Since I'd torn a piece of siding in half to get to the area for framing , I had to go back into demolition mode and make space for an new, full-sheet. It was back to more crow-bar and hammer work to rip the rest of the second sheet off. Once again, I was pulling nails and picking them up from the ground of my pool-side workspace.There's no sense in finding them later in the summer, whilst barefoot, if we ever get to swim again.
Nope, still no hidden treasure trove of Civil War Confederate gold.
It's so odd seeing the house half-naked like this. The reason I'm tearing it up and adding a full sheet from the left side is to keep the spacing of the boards equal, across the back of the main wall. The lower section on the right is part of an addition by distant predecessor, the home office space. It's the room against what was once the exterior wall of our daughter's bedroom and now blocks her original window location.
As you can see, I'm risking life and limb on this one. Not only do I have a mere razor's edge of shade available to hide myself from the ferocious Arizona summer sun's assault, I am working perched on the precipice of a cliff, above a concrete lined hole in the ground.
I couldn't use a full size sheet as I had planned. It turned out that 4x8 sheet of T1-11 siding is several inches too tall. It would need to be cut down to size.
Can you believe that a DIY "right tool for the job" renovation mad-man such as myself doesn't own any sawhorses or portable work tables to cut on?
I do have an empty swimming pool however.
That's not an ascot I'm wearing friends, I'm trying out one of those cooling towels.

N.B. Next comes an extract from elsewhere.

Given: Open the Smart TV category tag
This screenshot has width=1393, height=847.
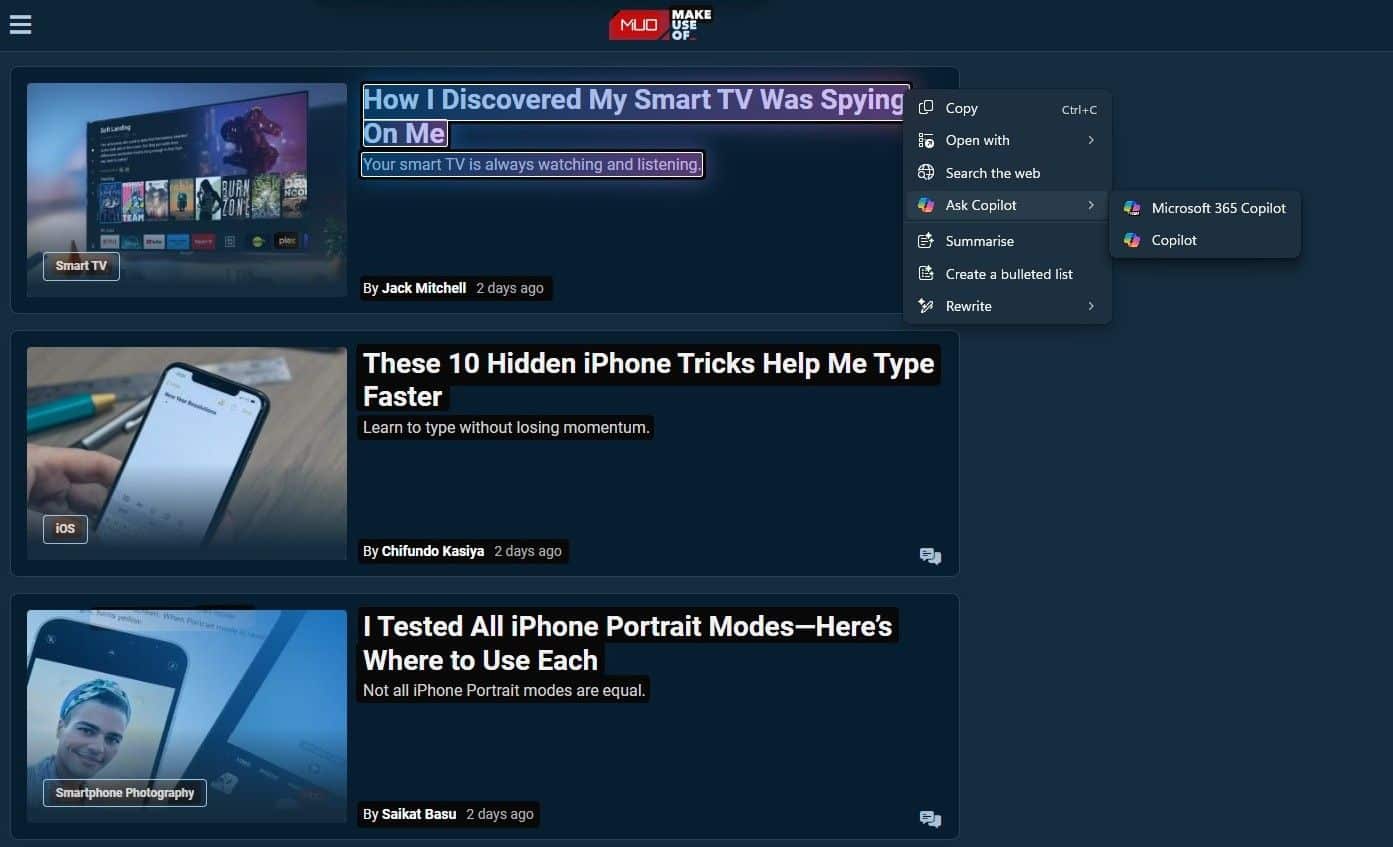Looking at the screenshot, I should click(x=81, y=266).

I realized I'm never smiling in my action photos. I'm just doing my thing while the camera does its thing. I'm hot and thinking about my work, too busy for pleasantries. I figure I'd finally share one where I'm really letting my personality show.
Frankly, I think I look like an idiot when I grin like this:
Now that's a good lookin' dude, if I may say so myself.
Working alone can be a pain in the ass when dealing with big stuff like this. I had to somehow lift the big sheet into place (2 hands) to do some hammer and nail work (2 hands). That's four hands worth of work. It's not too heavy, it's just unwieldy. After several failed attempts, I finally made a simple lever with a Wonderbar and a 2x6. I was able to lift, hold, and slightly adjust the sheet around with one foot, just enough to get the first two nails in the sheet, holding it in place.
Die hard leverage action!
On the subject of the shoes...
I'm trying out some new Atlanta Cool work shoes my friends at Keen sent over for me to to put through their paces. These lightweight, breathable, steel-toe beauties have quickly become my summertime action worksite footwear. I've been giving them a beating for weeks and they still look great.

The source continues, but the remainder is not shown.